Q&A: On Tomer Persico’s article – The Men’s Domain: The Limits of Pluralism and Tolerance
On Tomer Persico’s article – The Men’s Domain: The Limits of Pluralism and Tolerance
Question
https://tomerpersico.com/2016/09/28/mensfield
Hello Rabbi, I’d be glad to hear your response and your opinion about the above article, and also what you think of the writer and his views (if the Rabbi knows him).
And another question regarding what was said there: do the laws of modesty really exclude women?
Thank you.
Answer
Hello Ayal.
He’s a very interesting person, and I agree with some of his views. In this claim of his here, I don’t agree. If an event like this seems to you like “come spend the Sabbath at my place,” then don’t come. But is that an argument sufficient to prevent it from taking place? If someone wanted to hold a repentance-outreach conference in Rabin Square, would there be grounds to prevent that? Why? Whoever wants to come will come, and whoever doesn’t—won’t.
From his perspective, would it be legitimate for the religious to try, through political force, to prevent a performance that includes women in Rabin Square? Right now they are a minority, but what will he say when they are the majority and do exactly that? Just like the “liberal” horror show put on by the Faculty of Law at the Hebrew University.

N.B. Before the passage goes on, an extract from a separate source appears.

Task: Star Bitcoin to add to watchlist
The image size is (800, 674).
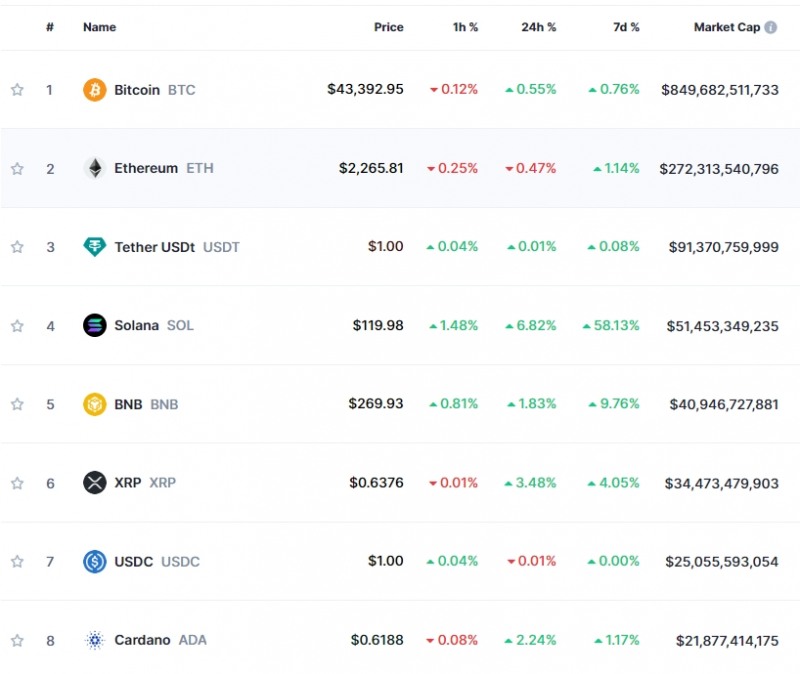Action: click(x=16, y=89)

As for his principled argument, I don’t accept that either. Liberals define themselves as such. It’s not only a question of dosage, but of a basic approach. The comparison to ISIS is a caricature. ISIS causes irreversible harm (it murders). Tolerance is tested when someone behaves in a way you don’t agree with, and certainly when he does so without harming you (just don’t come to the show).
He is right in the sense that the secular public here behaves no differently from the religious. Just as the religious see every little thing as an injury to their feelings (Dawkins already pointed this out—how much you have to walk on eggshells when speaking with religious people), even when there is no harm to them at all (like the Women of the Wall), so too the secular want to behave in an irrational and whiny way. I criticize these just as I criticize those. But that doesn’t mean the secular are right; it means the religious are also wrong.
The laws of modesty do indeed exclude women in a certain sense. They may not stem from a desire to exclude them, but in practice that is what they do (sometimes that is an unavoidable result, and sometimes it is a lack of sensitivity to the female point of view because the decision-makers were men). When you see it this way, there is room to examine whether they are all really necessary and justified.